Al igual que el pequeño Stefan años atrás, padre yacía en un ataúd de cerezo bruñido abierto cerca del altar, que estaba cubierto por un paño negro y flanqueado por hileras de velas encendidas. Dos grandes cirios ardían en unos pesados candelabros de latón a ambos lados del féretro. En la cabeza del ataúd, al otro lado, dos mujeres vestidas de negro cantaban a mi padre y le recordaban todo lo que estaba dejando en esta vida, como si de verdad creyeran que pudiera despertar después de convencerlo para que permaneciera en esta tierra. Me he apartado unos metros al sentir de pronto la necesidad de no enfrentarme a mi dolor en presencia de testigos.

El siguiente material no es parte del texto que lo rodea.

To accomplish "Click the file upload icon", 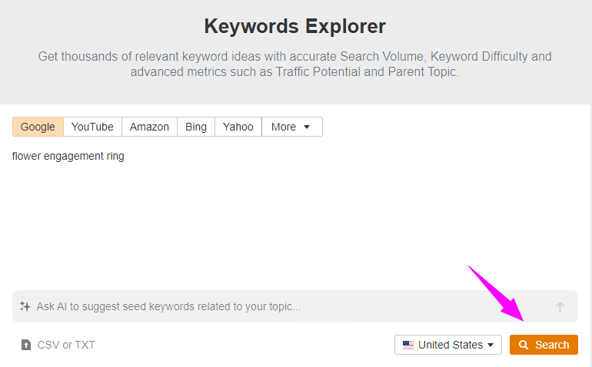I will click(x=26, y=345).
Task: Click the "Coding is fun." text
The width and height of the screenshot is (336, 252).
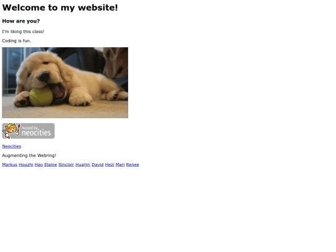Action: pos(17,40)
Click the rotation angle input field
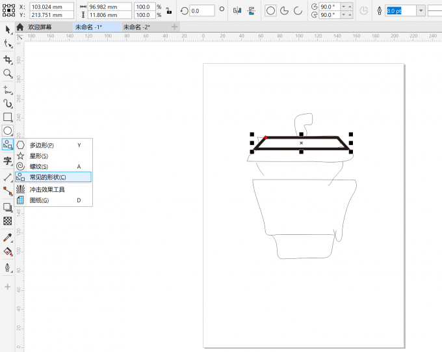Image resolution: width=442 pixels, height=352 pixels. (x=202, y=10)
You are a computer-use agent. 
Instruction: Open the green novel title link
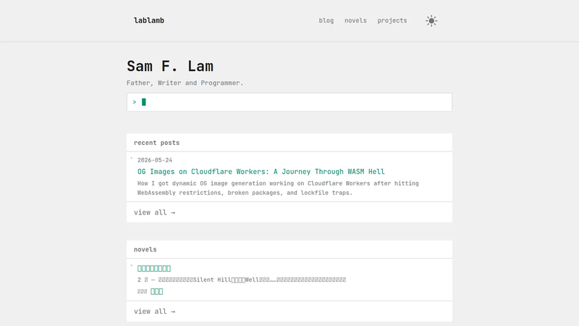click(x=154, y=268)
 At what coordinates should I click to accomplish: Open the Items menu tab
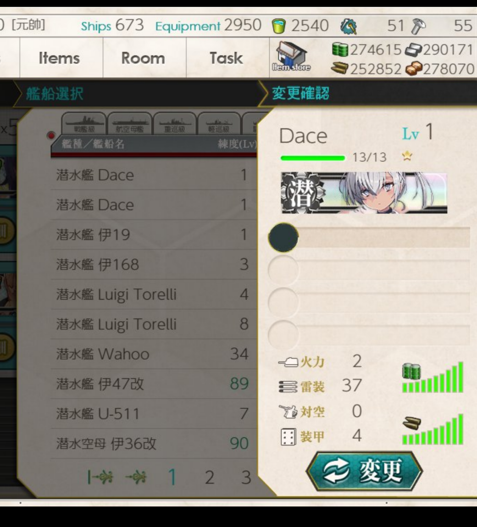coord(59,58)
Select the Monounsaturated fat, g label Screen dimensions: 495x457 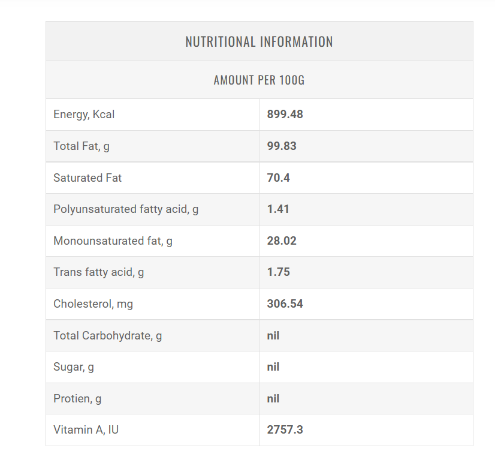click(113, 241)
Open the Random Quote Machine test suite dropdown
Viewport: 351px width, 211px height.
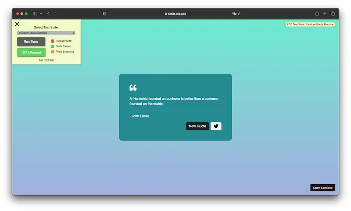tap(46, 33)
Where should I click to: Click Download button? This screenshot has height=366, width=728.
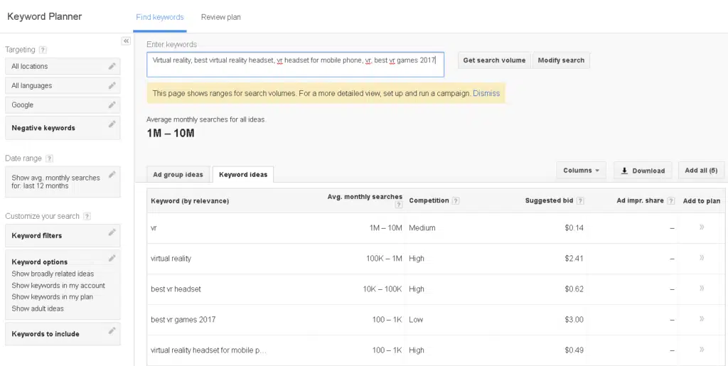tap(643, 171)
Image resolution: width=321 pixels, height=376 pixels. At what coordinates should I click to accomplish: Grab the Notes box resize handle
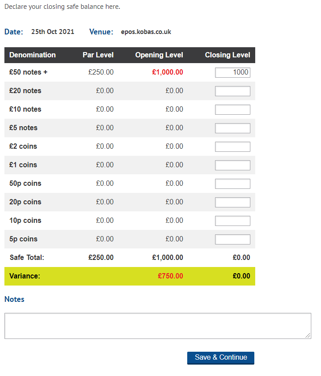(x=308, y=336)
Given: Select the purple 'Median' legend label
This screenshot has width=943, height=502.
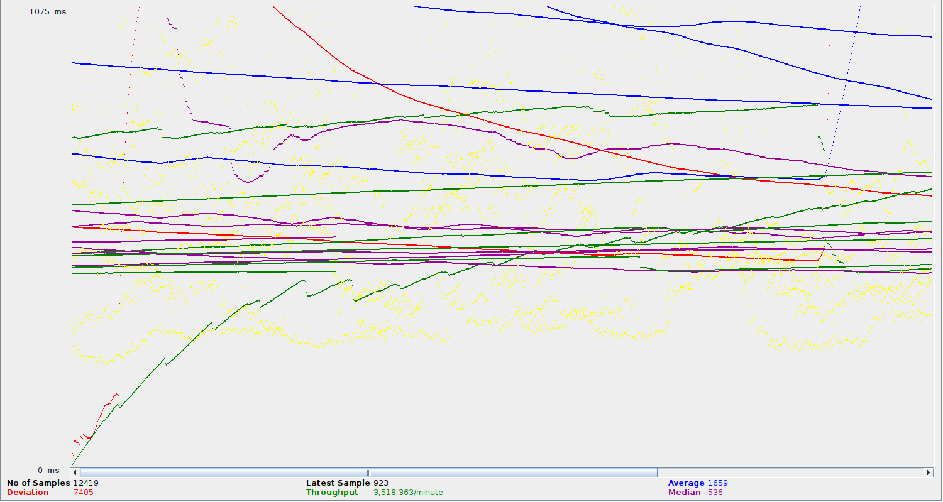Looking at the screenshot, I should [x=684, y=493].
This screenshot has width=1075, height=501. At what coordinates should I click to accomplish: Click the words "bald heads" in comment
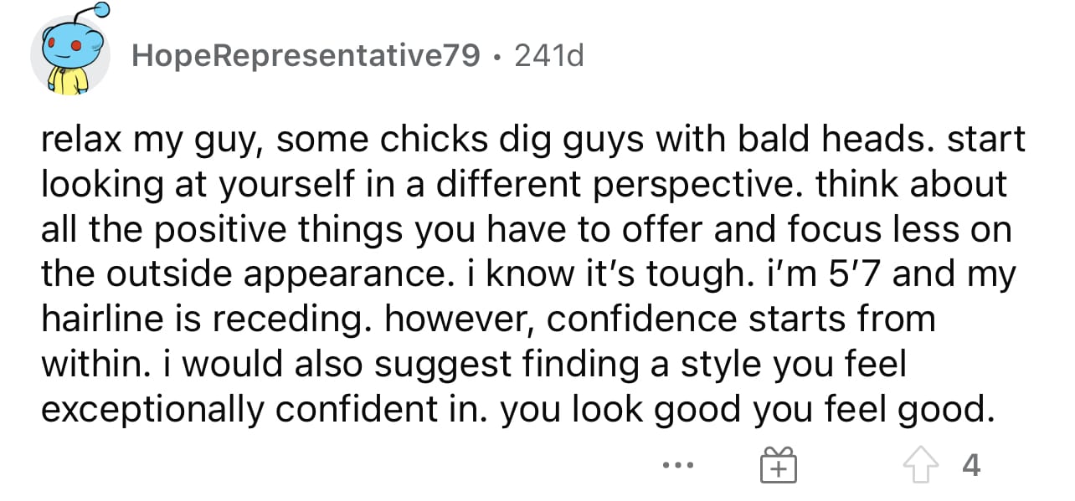840,139
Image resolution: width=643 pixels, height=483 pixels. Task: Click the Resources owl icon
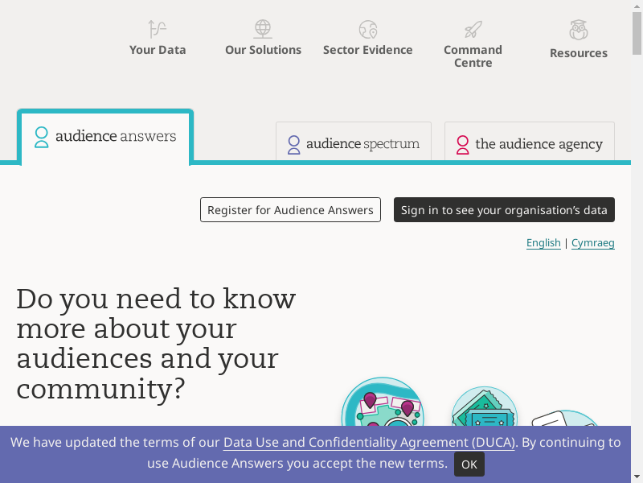click(579, 31)
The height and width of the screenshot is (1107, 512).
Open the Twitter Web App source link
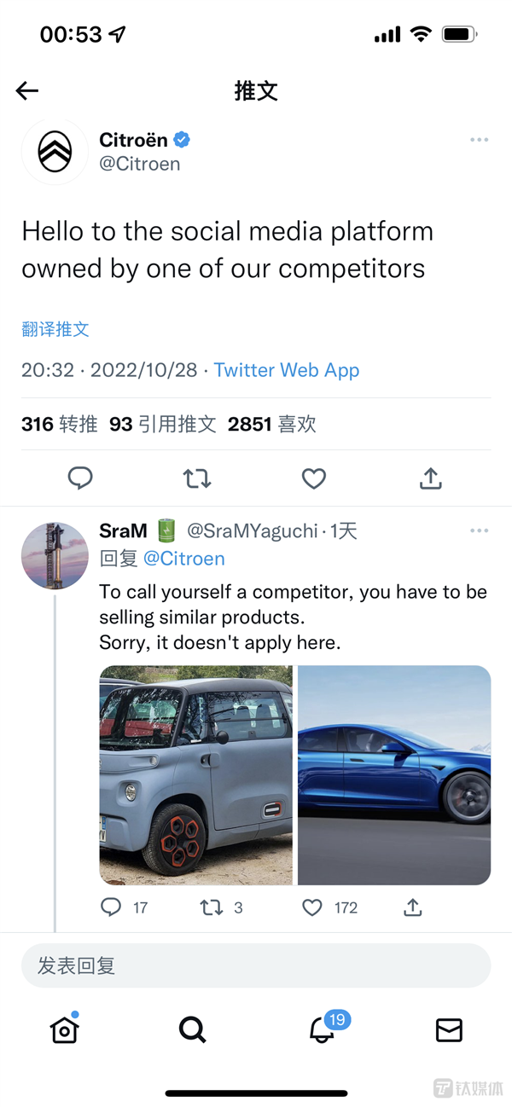tap(288, 370)
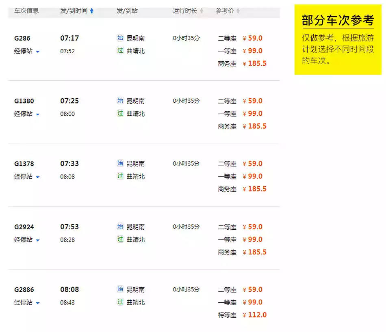Image resolution: width=386 pixels, height=332 pixels.
Task: Open train number G2886
Action: coord(24,290)
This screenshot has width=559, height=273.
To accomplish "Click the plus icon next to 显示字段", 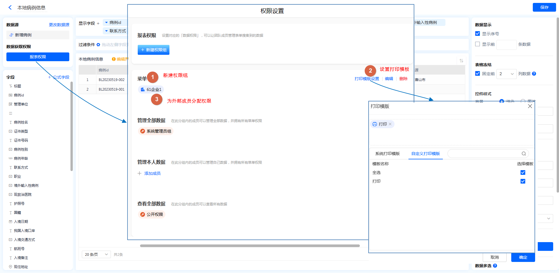I will click(x=98, y=23).
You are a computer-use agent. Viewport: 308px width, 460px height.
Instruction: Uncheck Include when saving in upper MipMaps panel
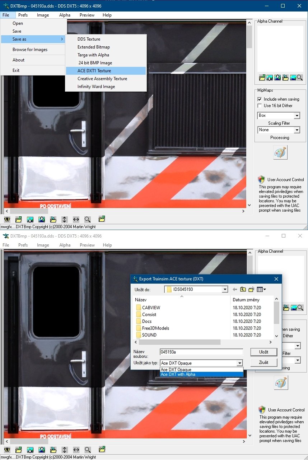click(260, 99)
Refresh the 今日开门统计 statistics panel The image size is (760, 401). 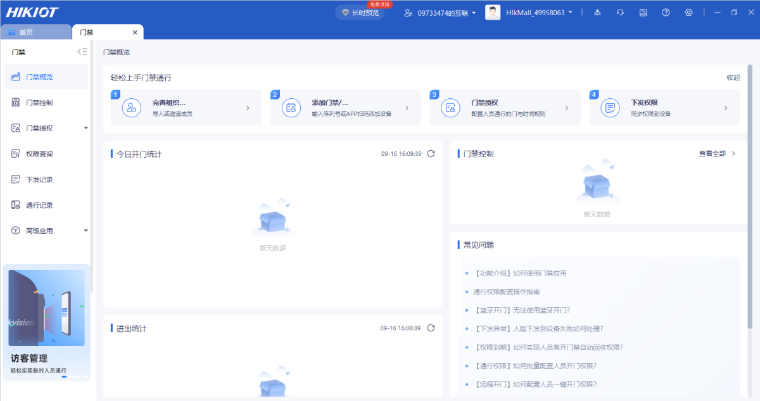click(431, 153)
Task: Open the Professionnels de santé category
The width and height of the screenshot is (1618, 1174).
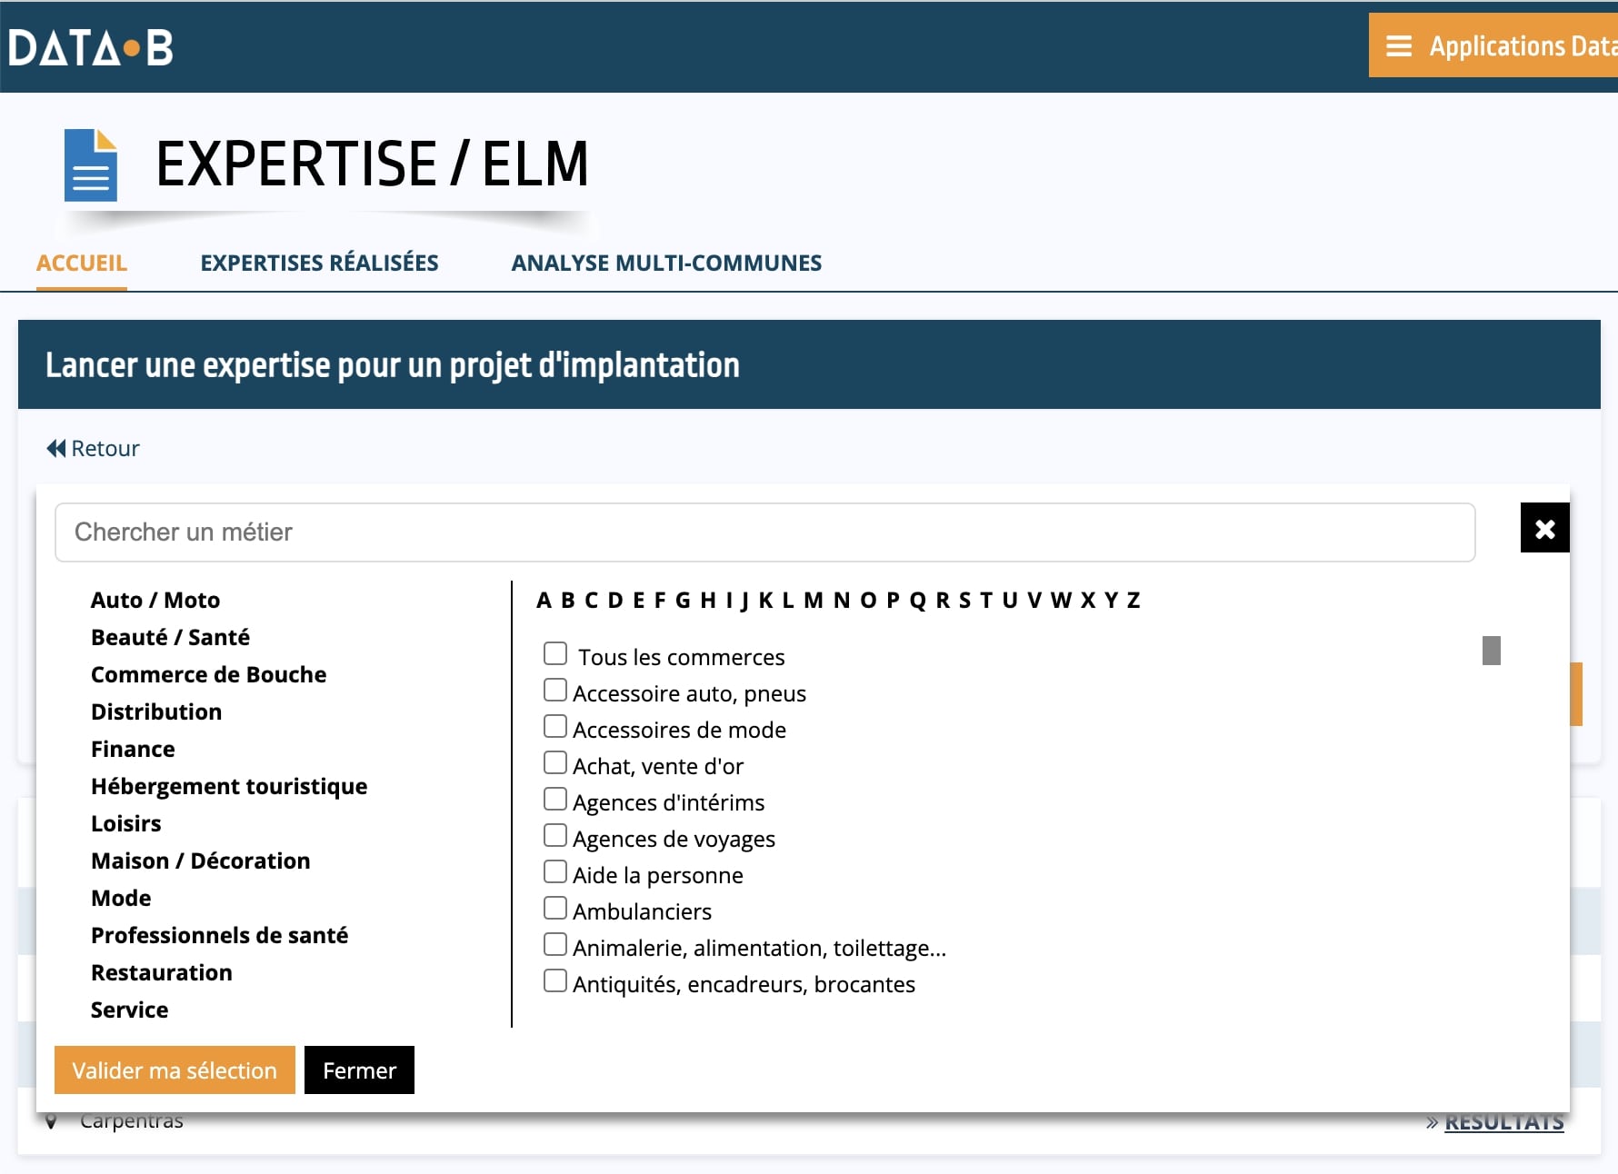Action: coord(219,935)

—Déjame aquí, Zsuzsa —le he dicho—. Ve a descansar. Ya has cuidado de él todos estos años, yo lo haré durante esta noche. —En nuestra tierra es costumbre que los hombres se sienten junto al difunto (guardar la privegghia, así es como se le llama) y supongo que se debe a la ignorante creencia de que hay que proteger al alma de quienes la quieran robar. No hay duda de que mi padre se habría negado a seguir una tradición de los supersticiosos campesinos, pero en ese momento quería honrarlo, mostrarle mi respeto, ayudar, aunque ya hubiera llegado demasiado tarde para eso, y no se me ocurría otra cosa que pudiera ofrecerle. Fue un hombre amable y tolerante, y sé que me lo habría permitido, que le habría hecho gracia y que así me lo habría expresado, con cariño y con actitud divertida.

Al mismo tiempo, y afectado por la irracionalidad del dolor, estaba furioso con las mujeres que no dejaban de cantar. Yo podía permitirme elegir honrar a mi padre siguiendo la costumbre que él desdeñaba, pero no podía aceptar que lo hicieran unas extrañas.

Zsuzsanna no se ha opuesto a mi petición, aunque se ha quedado un momento más, observándome con unos ojos que brillaban de sufrimiento y amor y por el reflejo de la luz de las velas.

—Uno de los sirvientes ha traído una carta de tío esta noche —ha dicho y, tras sacarla de su cintura, donde la había tenido guardada, la ha desdoblado para que pudiera verla. Escrita con una letra elegante y de trazos delgados, decía (como mejor puedo recordar y traducir):

Mi queridísima Zsuzsanna,

Permite que con esta carta te haga llegar mis más sentidas condolencias. Comparto profundamente vuestra pérdida, ya que como seguramente sabrás, no tenía a nadie más cercano en el mundo que tu padre. Sin su brillante e inteligente administración de los bienes y de la propiedad, yo no podría haber sobrevivido, pero hablar de estos aspectos de nuestra relación parece degradarla, ya que fue mucho más que eso. Aunque Petru era mi sobrino, lo quería como a un hermano y a ti y a Arkady como a mis propios hijos. Créeme, pues mientras tenga aliento, ¡nada os faltará ni a nada tendréis que temer! Sois, después de todo, los últimos portadores del apellido Tsepesh y la esperanza para el futuro de nuestra ilustre familia. Si hay algo que necesitáis o deseáis, por favor, concededme el honor de pedírmelo y lo tendréis.

Saludos a nuestro querido Arkady, que ha regresado, y a su esposa, y mis más sinceras condolencias también. Confío en que su viaje haya sido apacible y placentero. Es una pena que la alegría de su regreso se vea ensombrecida por la tragedia.

He contratado a unas plañideras para cantar la Bocete para tu padre. Por favor, no os preocupéis por los preparativos. Me ocuparé de todo. Con vuestro permiso, iré esta noche a ofrecer mis respetos. Será bastante tarde y de ese modo no os molestaré. Lo único que os pido es que dejéis la puerta de la capilla abierta.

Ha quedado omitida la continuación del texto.